Detailed Description

OBJECTIVES: * Compare the efficacy and tolerability of adjuvant exemestane versus adjuvant tamoxifen in postmenopausal women with early breast cancer. * Compare the relapse-free survival and overall survival of patients treated with these drugs. * Compare the incidence of contralateral breast cancer in patients treated with these drugs. * Compare the safety and long-term tolerability of these drugs in these patients. * Compare the quality of life of patients treated with these drugs. OUTLINE: This is a randomized, open-label, multicenter study. Patients are stratified according to estrogen receptor (ER)/progesterone receptor (PgR) status (ER positive vs ER negative/PgR positive vs ER positive/PgR unknown), prior chemotherapy (none vs taxane-based vs anthracycline-based vs other), and nodal status (negative vs 1-3 nodes positive vs 4 or more nodes positive). Patients are randomized to 1 of 2 treatment arms. * Arm I: Patients receive oral tamoxifen once daily * Arm II: Patients receive oral exemestane once daily.

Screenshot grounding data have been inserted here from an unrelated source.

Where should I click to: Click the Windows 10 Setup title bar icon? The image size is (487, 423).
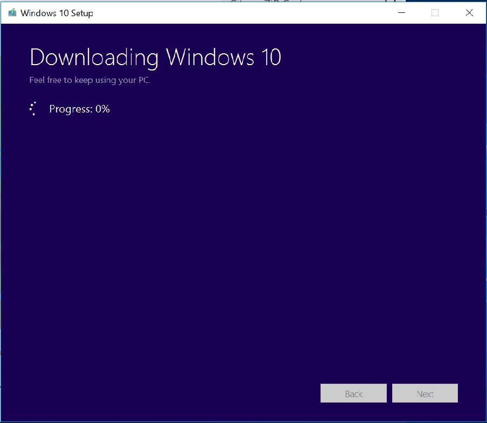click(12, 13)
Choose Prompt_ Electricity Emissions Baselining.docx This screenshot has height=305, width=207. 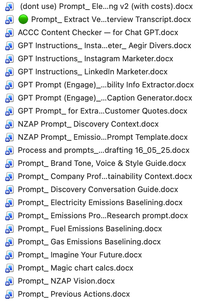(x=100, y=202)
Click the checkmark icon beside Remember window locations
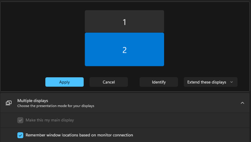 pos(20,135)
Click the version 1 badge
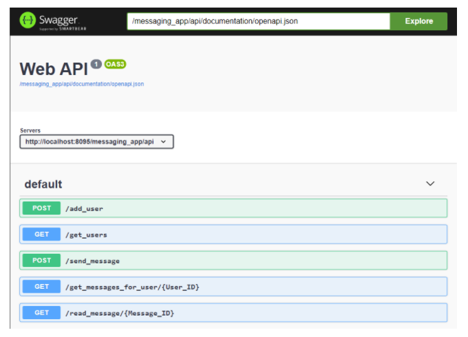The width and height of the screenshot is (468, 337). coord(96,64)
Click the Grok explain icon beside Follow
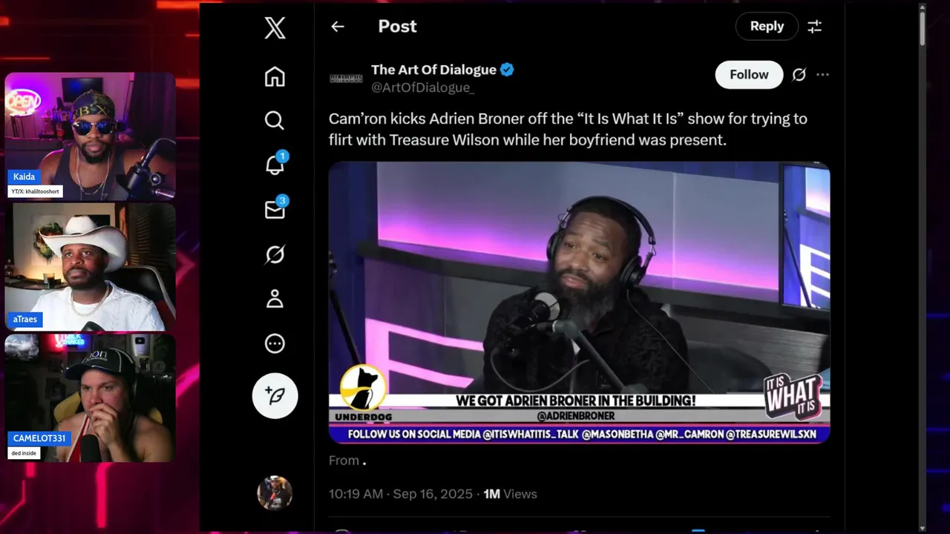This screenshot has height=534, width=950. (x=799, y=74)
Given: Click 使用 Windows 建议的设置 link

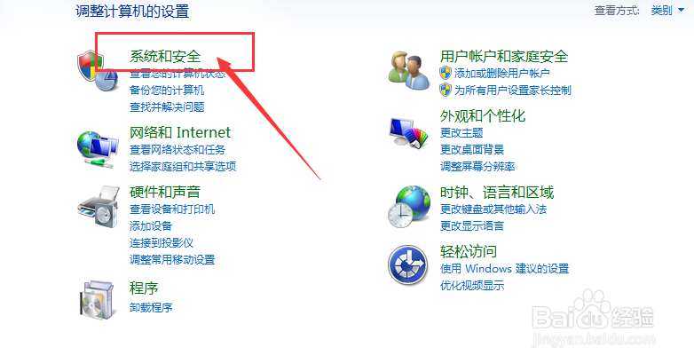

Treatment in both arms continues for a minimum of 5 years in the absence of disease progression or unacceptable toxicity. Quality of life is assessed at baseline and at months 3 and 12 during study. Patients are followed at least annually. PROJECTED ACCRUAL: Approximately 4,400 patients (2,200 per treatment arm) will be accrued for this study.

Primary Outcomes

Secondary Outcomes

• Overall survival
• Incidence of second breast cancer in contralateral breast
• Safety and long term tolerability
• Quality of life